Montevideo estalló en un espectacular chisperío y estruendo. Desde el piso 11, en una de las zonas más altas de la ciudad, los fuegos brotaban más allá del horizonte, desde los barrios costeros hasta los más profundos. Pasados los primeros 15 minutos de Navidad, la ciudad todavía arrojaba una visión apocalíptica, dominada por el fuego y el sonido ensordecedor de cientos de miles de bombas y otros artificios explotando al mismo tiempo.
Los besos, los abrazos y el choque de las copas, se veían coronados por la lluvia de colores al otro lado de la ventana. La familia, los amigos. Las mesas repletas, los regalos, la decoración.
Aquellas palabras en la mesa me devolvieron de mi pensamiento: “Al final vas a tener que darle la razón a Mujica”. Era la voz de mi madre, que parecía retomar una discusión acerca de la marcha de la economía mundial y las consecuencias para Uruguay, que creía haber zanjado. “‘Los analistas deberían ser más optimistas’, dijo la otra vez. Y mirá afuera, ¿todavía creés que algo puede salir mal?”.
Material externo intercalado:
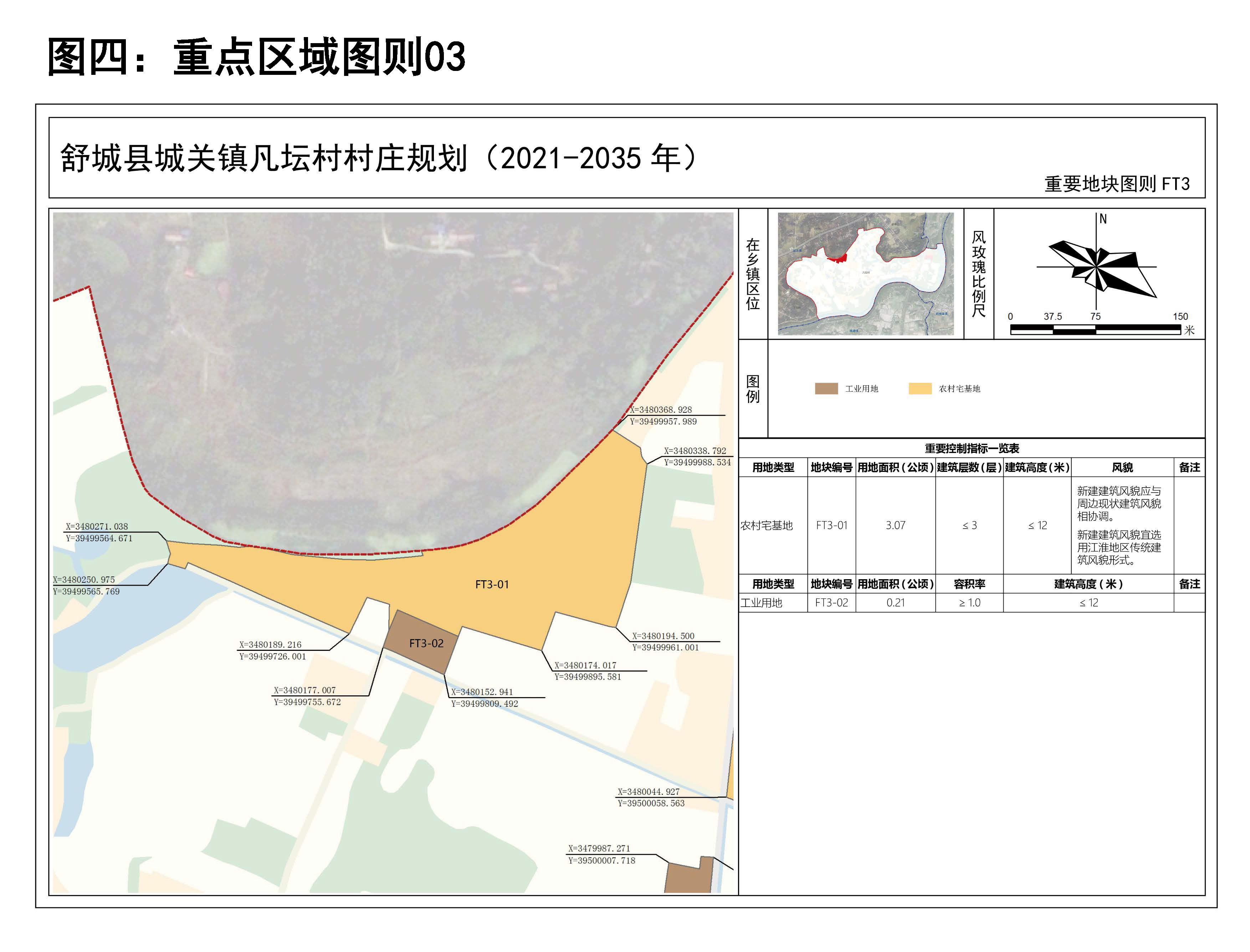
Task: Click the 150 mark on scale bar
Action: coord(1180,317)
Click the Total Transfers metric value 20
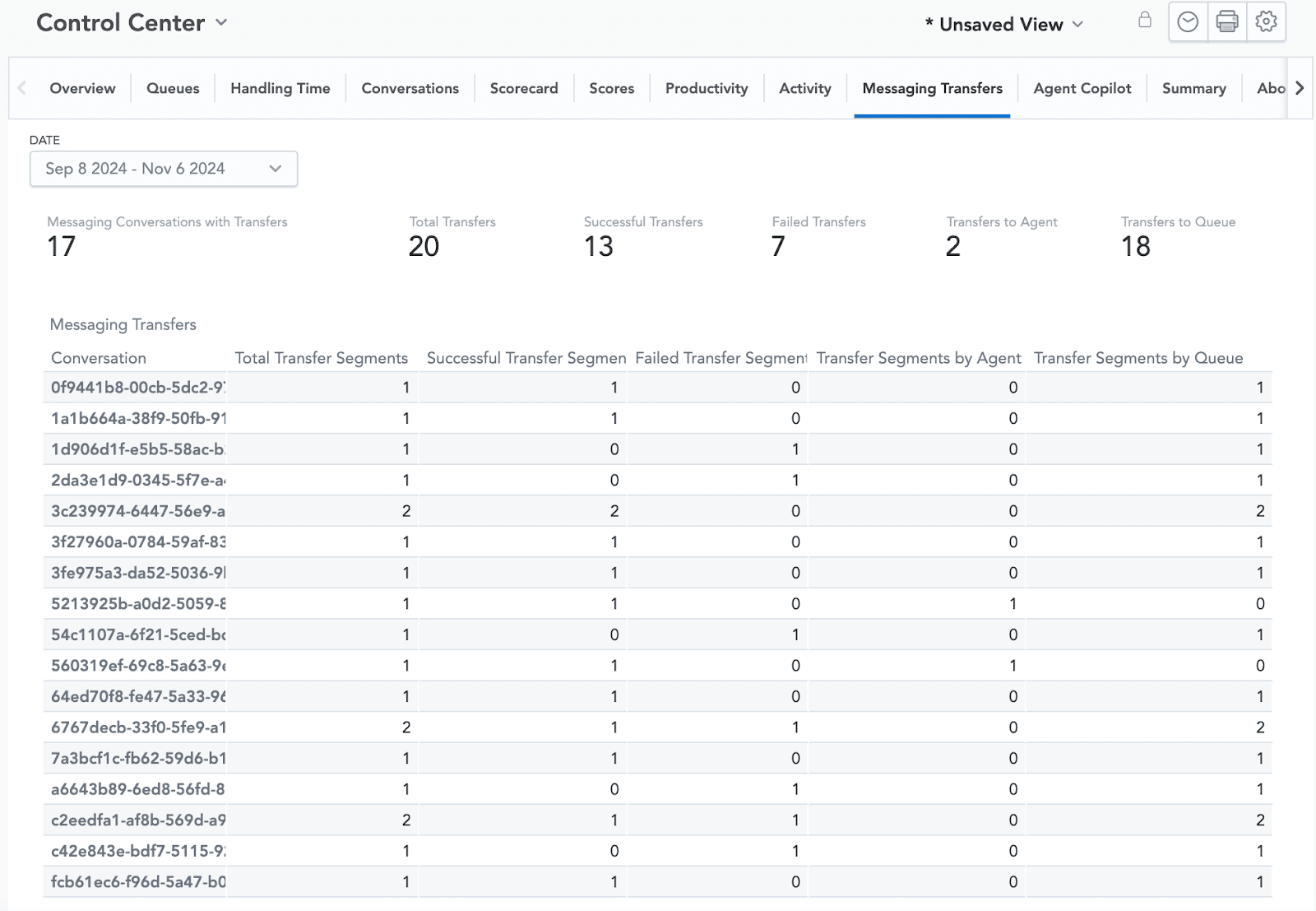Screen dimensions: 1316x911 pos(424,245)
Por un momento me vi tentado a darle la razón. Montevideo era una fiesta de luces y sonido que no hacía diferencias. A uno y otro lado de avenida Italia, los uruguayos celebraban un buen año. La economía siguió creciendo con fuerza. Somos, de alguna manera, más ricos. Los salarios aumentaron, las empresas cerraron con números en verde, exportamos cifras récord, se crearon puestos de trabajo, Uruguay ganó la Copa América.
Pero luego recordé los informes en la Televisión Española y pensé en la Navidad de árboles vacíos al otro lado del mar, tan parecida a las que vivió Uruguay no hace muchos años. Esa Navidad de incertidumbre que se extiende por toda Europa, de quien sabe qué para el próximo año. Mientras que el euro agoniza, Uruguay se empeña en hacerle saber al mundo que acá no pasa nada, al menos por ahora.
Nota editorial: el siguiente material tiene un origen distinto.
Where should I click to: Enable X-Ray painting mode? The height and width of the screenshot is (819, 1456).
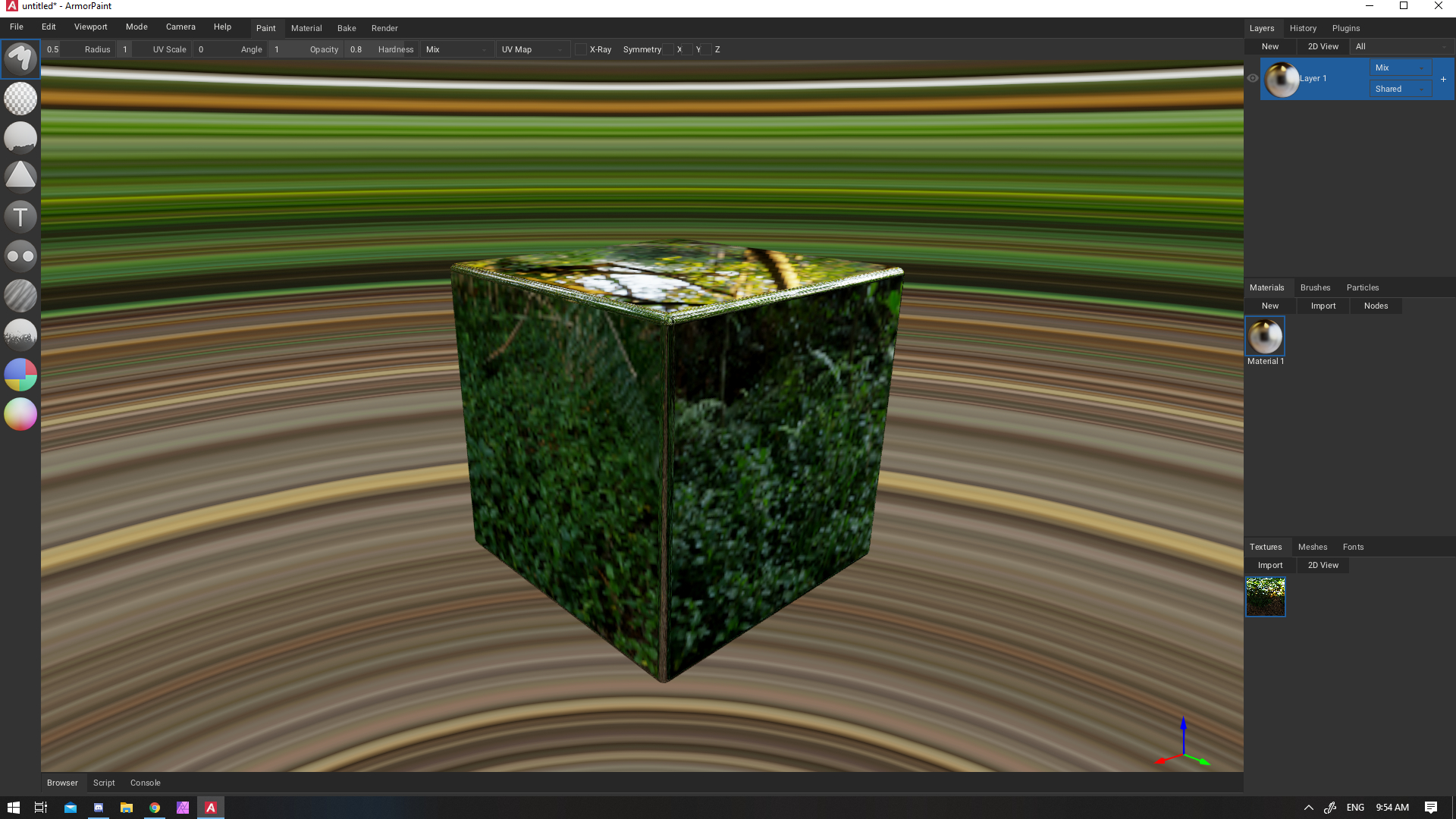click(582, 49)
Pero por más bombas, turrones y sonrisas, no pude caer en el optimismo del que habla el presidente. Uruguay marcha bien, eso es indiscutible. Y aun así, no es inmune a la tormenta que atraviesa el mundo desarrollado, a la desaceleración de las economías asiáticas, al freno del crecimiento en Brasil.
Pensé en Mujica y en su manía de barrer los problemas bajo la alfombra, y exhortar a la prensa y a los analistas a cerrar la boca, a no advertir ni afectar la confianza de su gente.
Quizá sea él quien tenga que reflexionar y ser un poquito menos optimista, asumir el peor de los escenarios y actuar en consecuencia. Quizá la tormenta pase y a Uruguay solo lo moje una llovizna tibia de enero. Mejor si así fuera. Que el mañana nos condene por pesimistas y no por ingenuos. Que el futuro nos sorprenda demasiado abrigados, y no desprevenidos a la intemperie.
Sonreí a mi madre y le respondí: “No te engañes, son solo fuegos de artificio”.